For a mixture of chains and independents in a prettier setting than Union Square, try Pacific Heights. The upmarket neighbourhood sprinkles designer labels among pricey independent boutiques on Fillmore St (between Bush and Clay) and mixes in trendy names, like J Brand and Apple, in retro, pastel-coloured buildings on Chestnut St, between Fillmore and Divisadero, while the touristy Upper Haight is great for vintage clothing.

Top 10 local tips

01 Only tourists call it ‘San Fran’, and ‘Frisco’ hasn’t been in since the Beats. Play it safe with ‘San Francisco’, ‘SF’ (if you’re writing) or ‘The City’.

02 San Francisco is a city of microclimates, and you never know when the fog or wind will hit, so dress in layers, and plenty of them.

03 Save your visit to the California Academy of Sciences for a Thursday night — its weekly late-night event, with cocktails.

04 If you want to ride a cable-car, shun the jam-packed Powell St lines for the California St line.
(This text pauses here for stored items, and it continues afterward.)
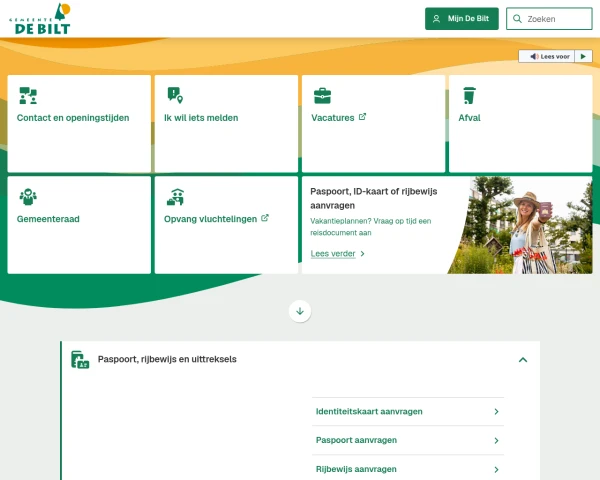Open the Mijn De Bilt login button

(462, 19)
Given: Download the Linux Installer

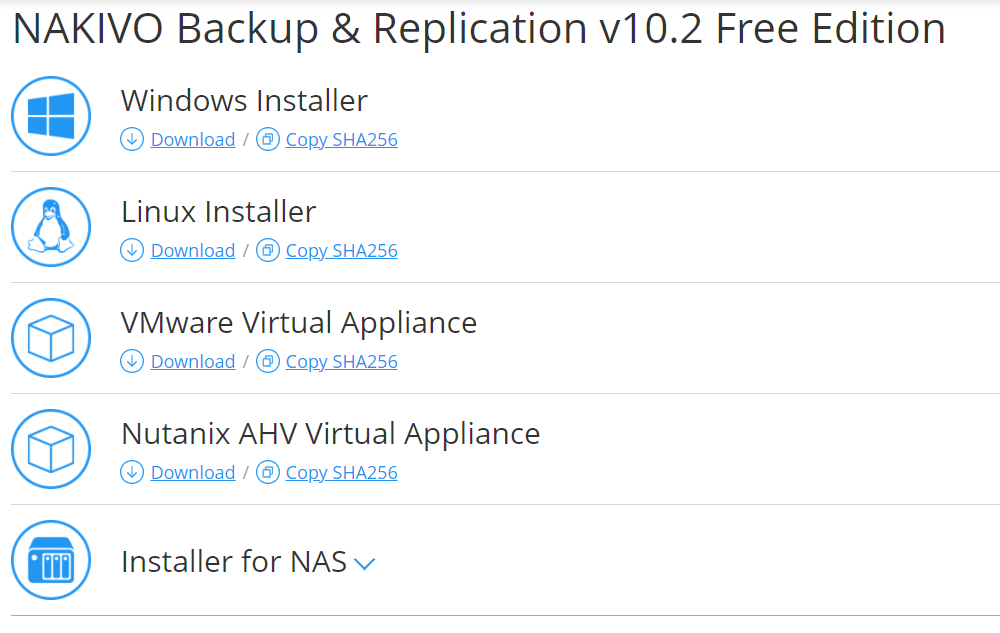Looking at the screenshot, I should tap(193, 251).
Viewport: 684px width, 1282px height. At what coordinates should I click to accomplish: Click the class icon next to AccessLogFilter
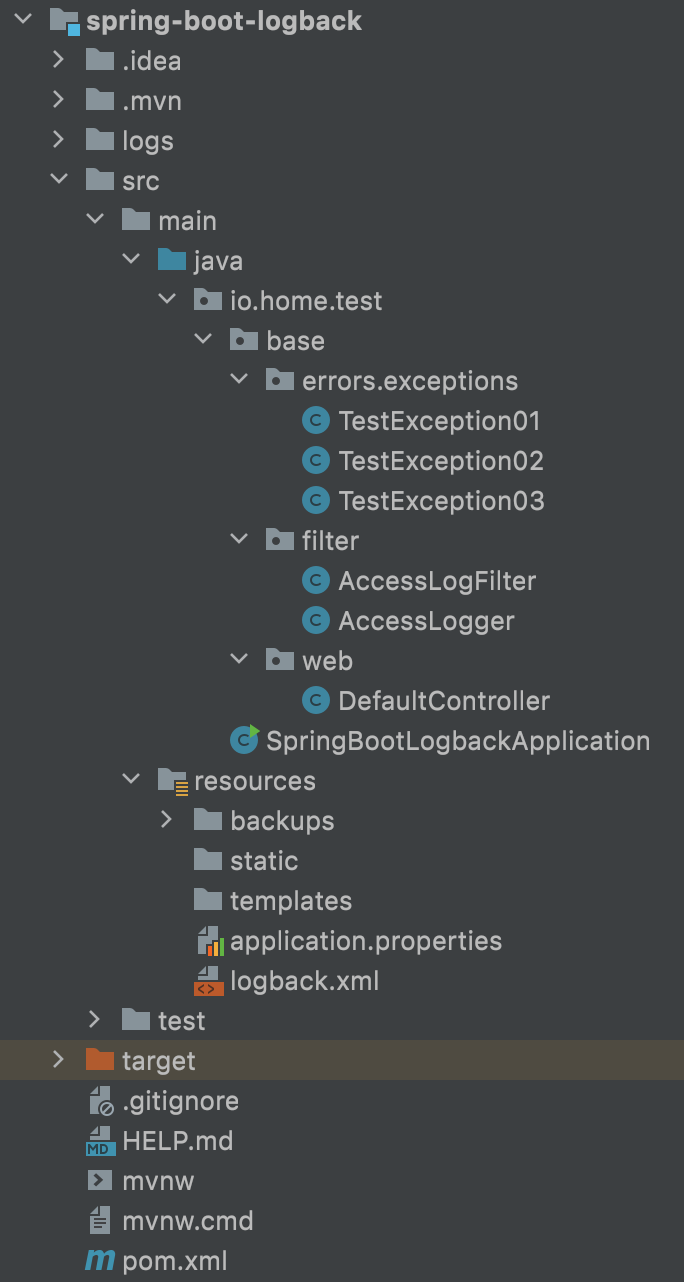click(315, 580)
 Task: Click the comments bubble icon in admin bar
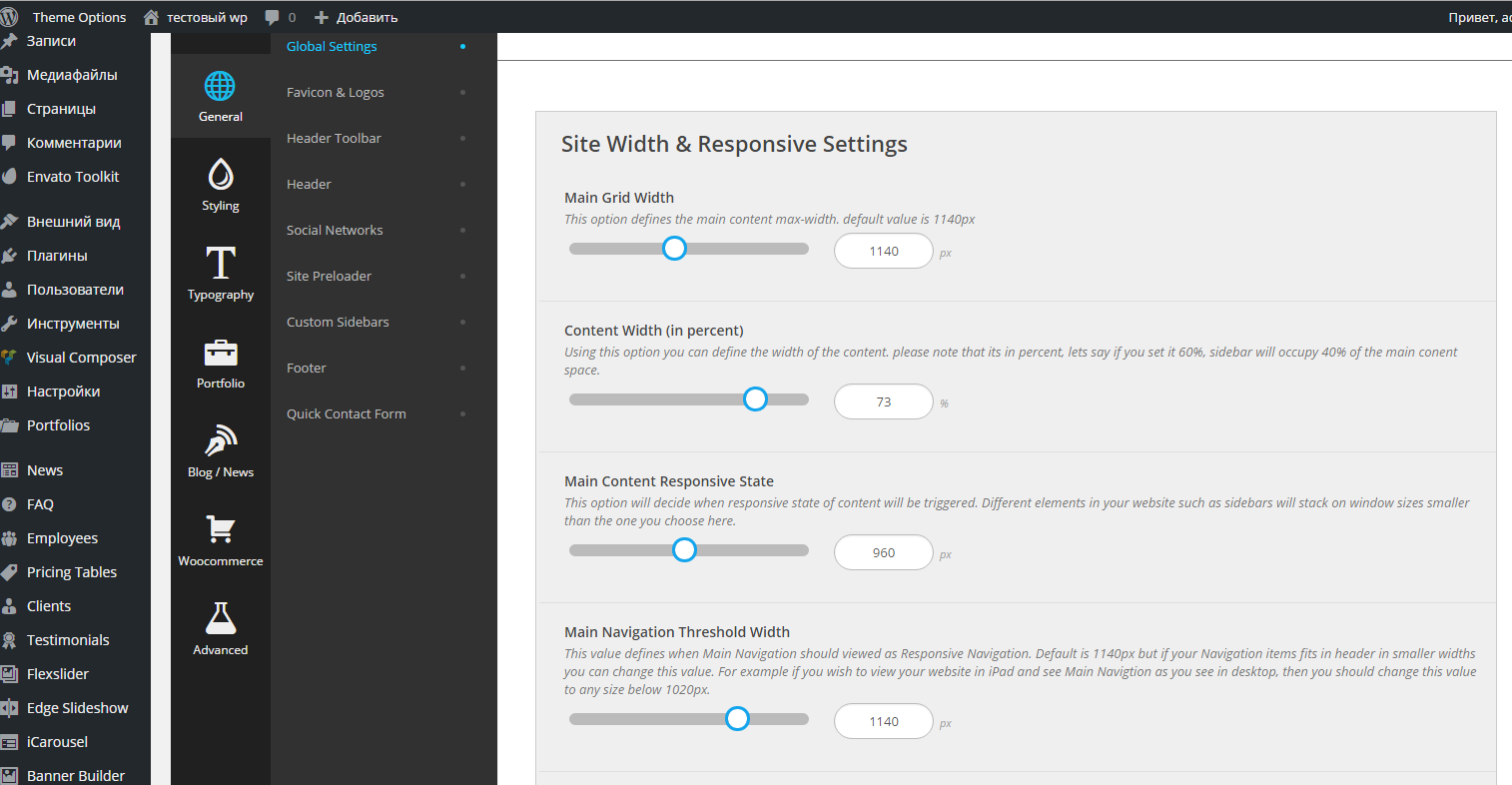tap(272, 17)
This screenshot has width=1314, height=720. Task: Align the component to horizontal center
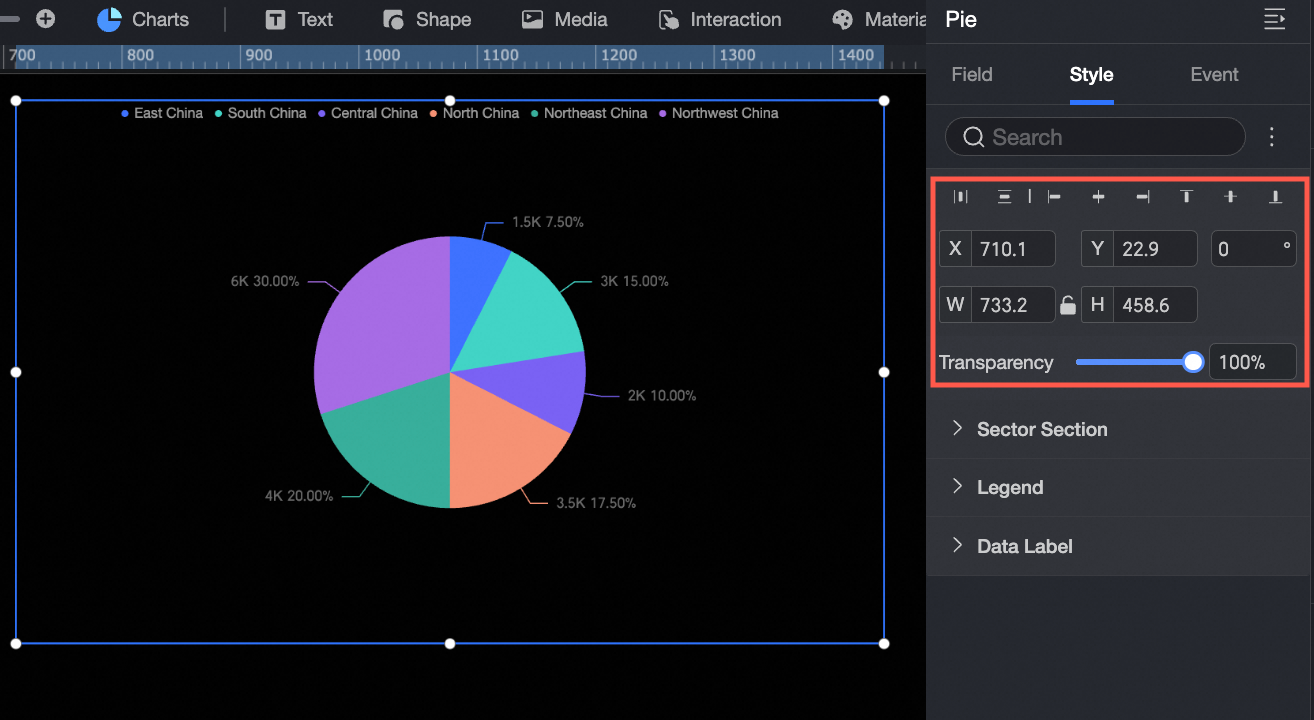point(1098,197)
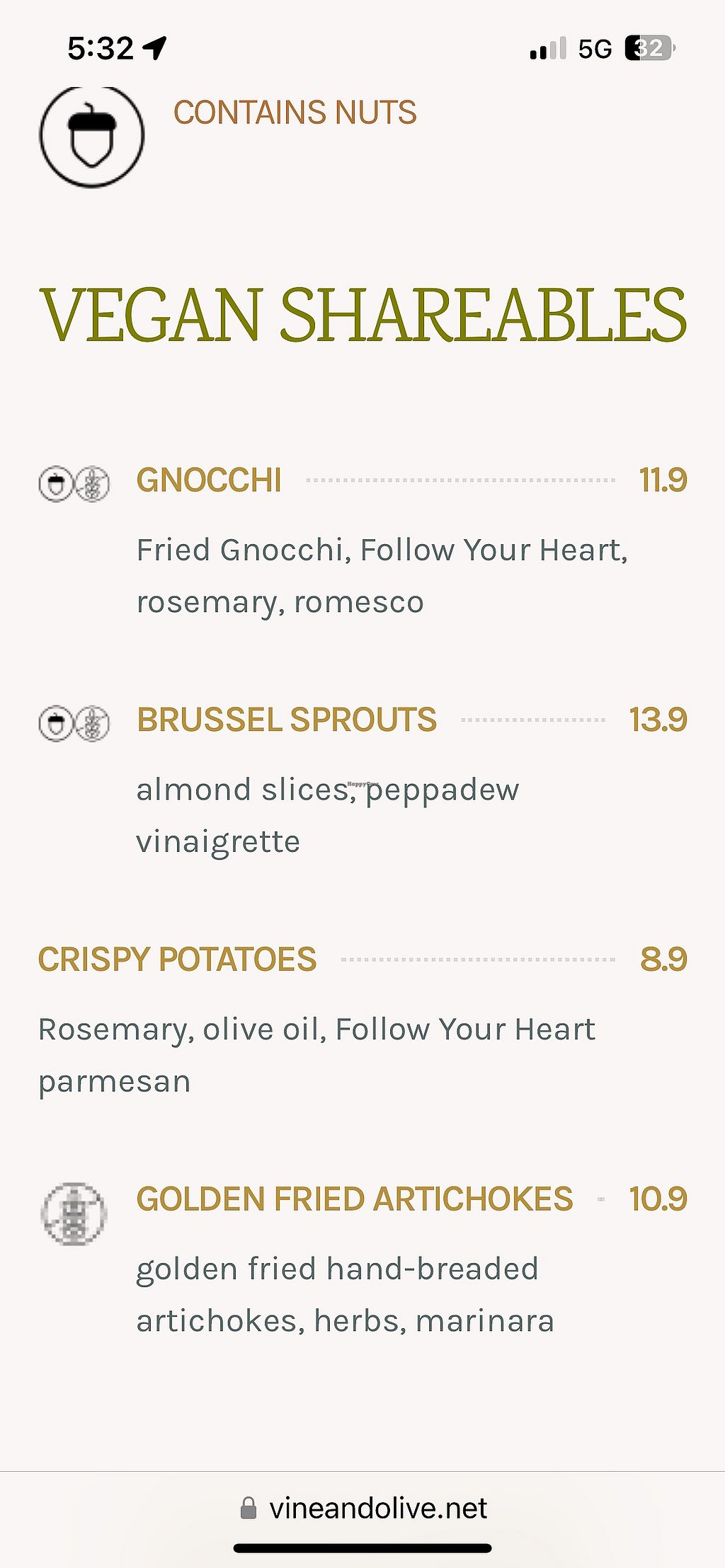
Task: Tap the location arrow in status bar
Action: click(154, 48)
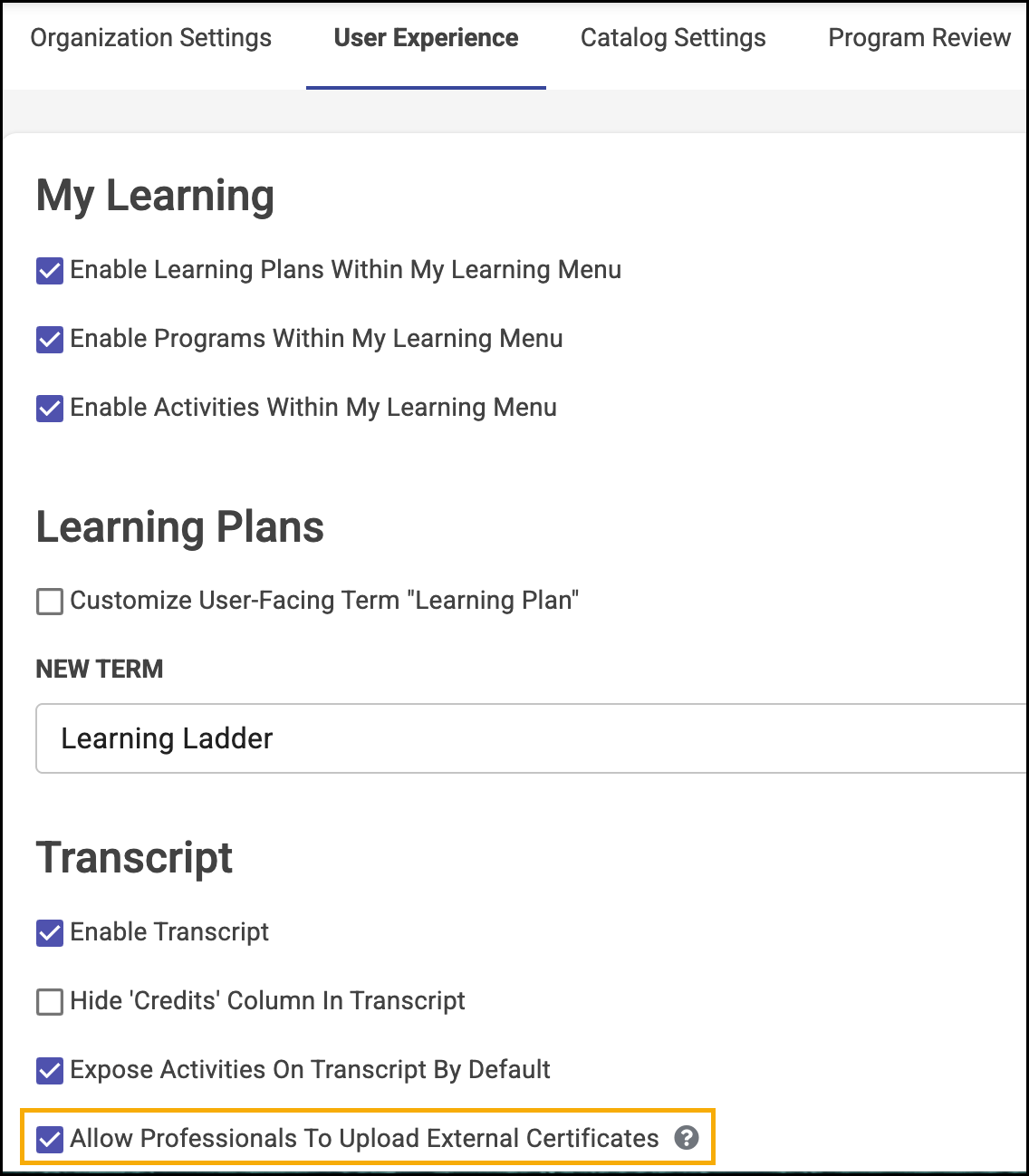This screenshot has height=1176, width=1029.
Task: Uncheck the Enable Transcript checkbox
Action: coord(50,932)
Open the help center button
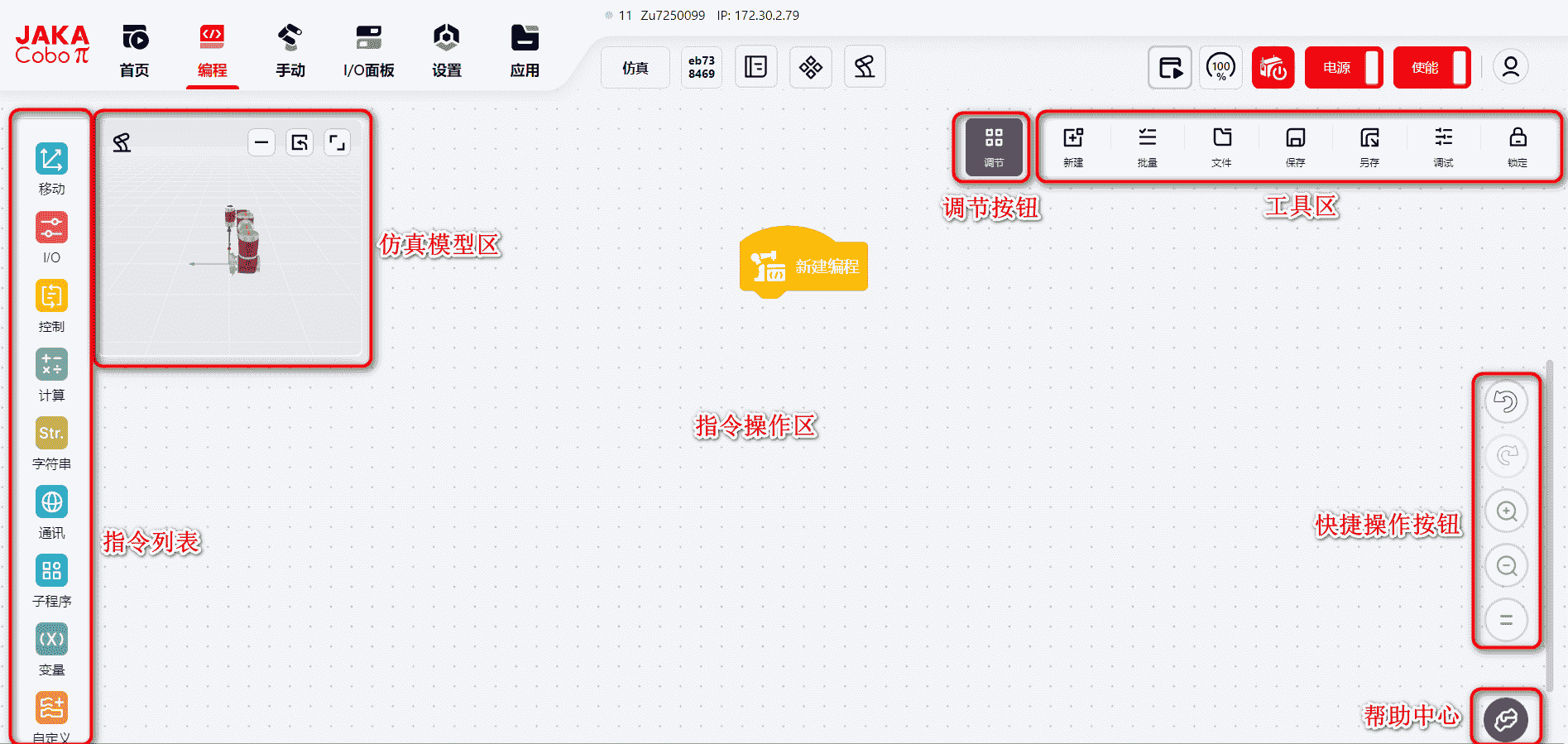This screenshot has width=1568, height=744. [x=1506, y=719]
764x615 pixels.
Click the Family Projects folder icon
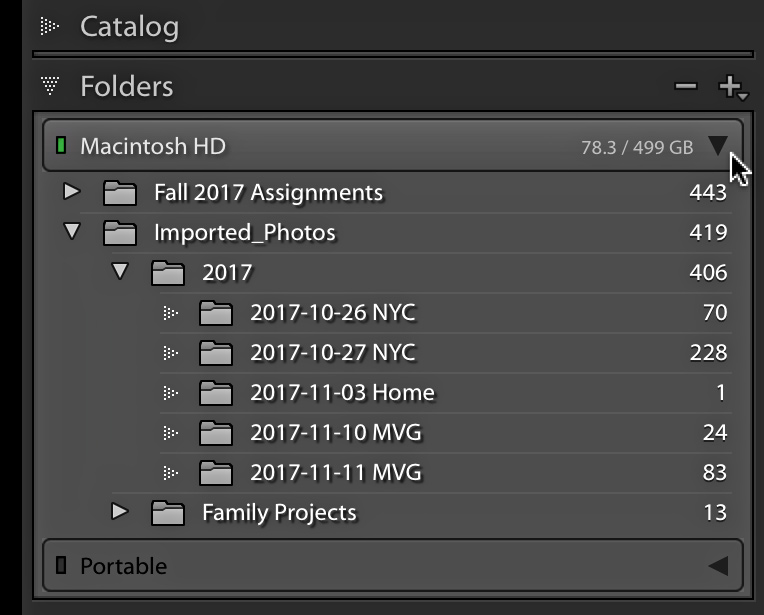(x=168, y=513)
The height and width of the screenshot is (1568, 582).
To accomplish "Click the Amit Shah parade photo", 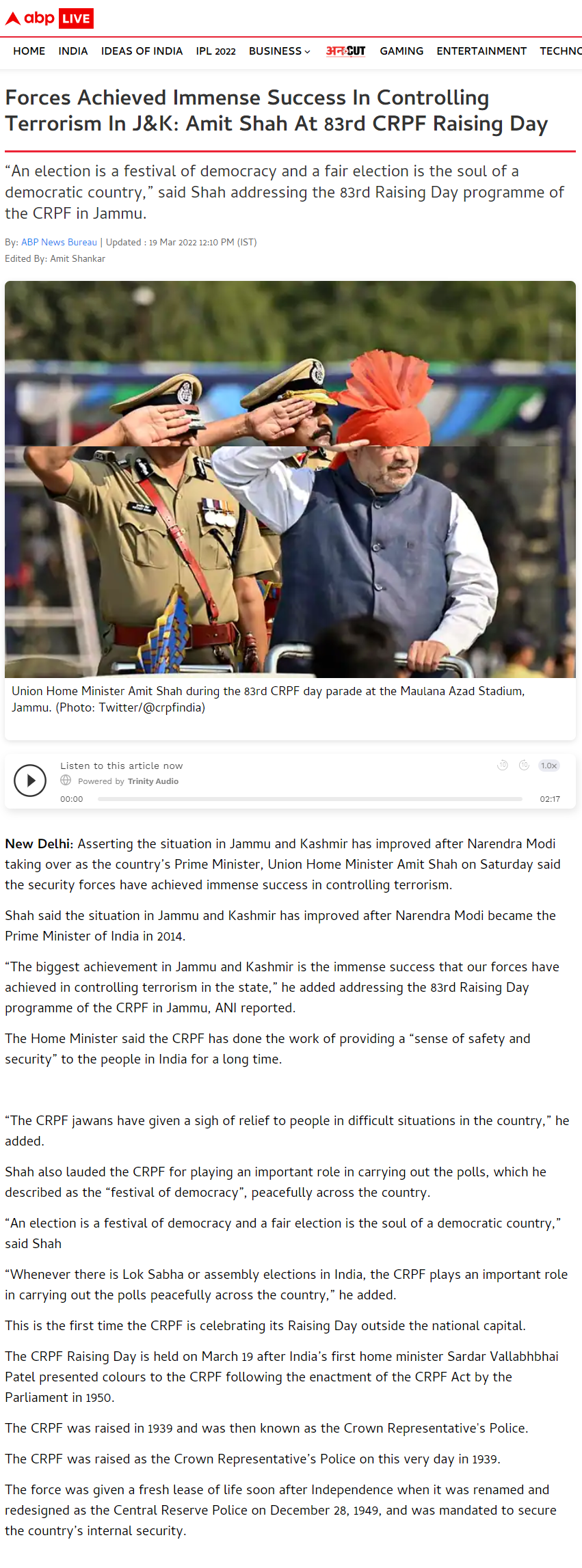I will pyautogui.click(x=290, y=479).
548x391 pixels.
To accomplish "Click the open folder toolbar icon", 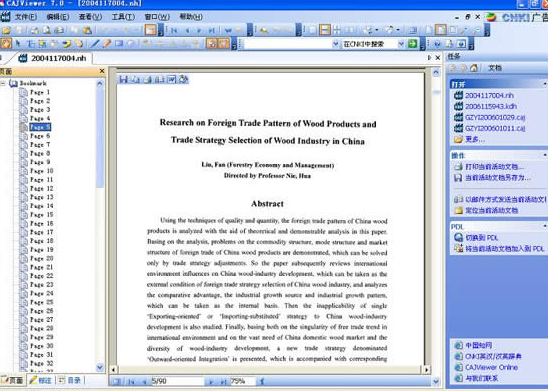I will coord(6,30).
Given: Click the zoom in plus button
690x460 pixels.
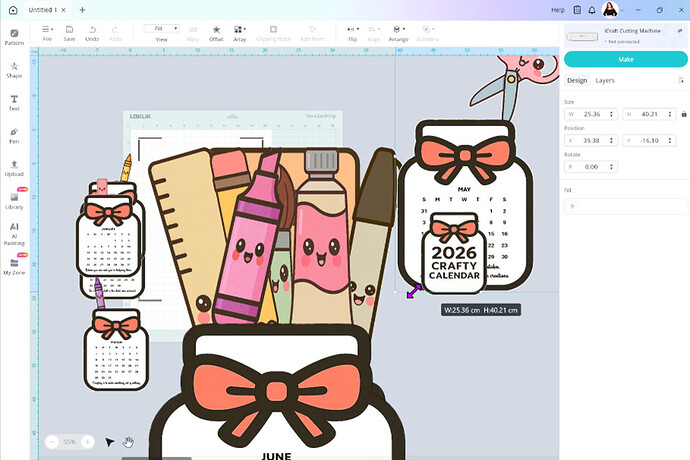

It’s prettier, and crowd-free.

05 Don’t trust GPS — in this hilly city, roads can stop abruptly at a staircase and continue on the other side.

06 Join America’s food truck revolution at SoMa StrEat Food Park (428 11th St), a former parking lot that’s been converted into a food truck park.

07 The best way to cross the Golden Gate Bridge is to hike or bike across, then get a ferry back from Sausalito.

08 California’s famous for its In-N-Out burger chain, but there’s a secret menu — find it online.

09 Keep an eye out for SF’s celebrated eccentrics. The ‘naked men of the Castro’ have fallen victim to a recent nudity ban, leaving ‘protester’ Frank Chu as the city’s favourite eccentric.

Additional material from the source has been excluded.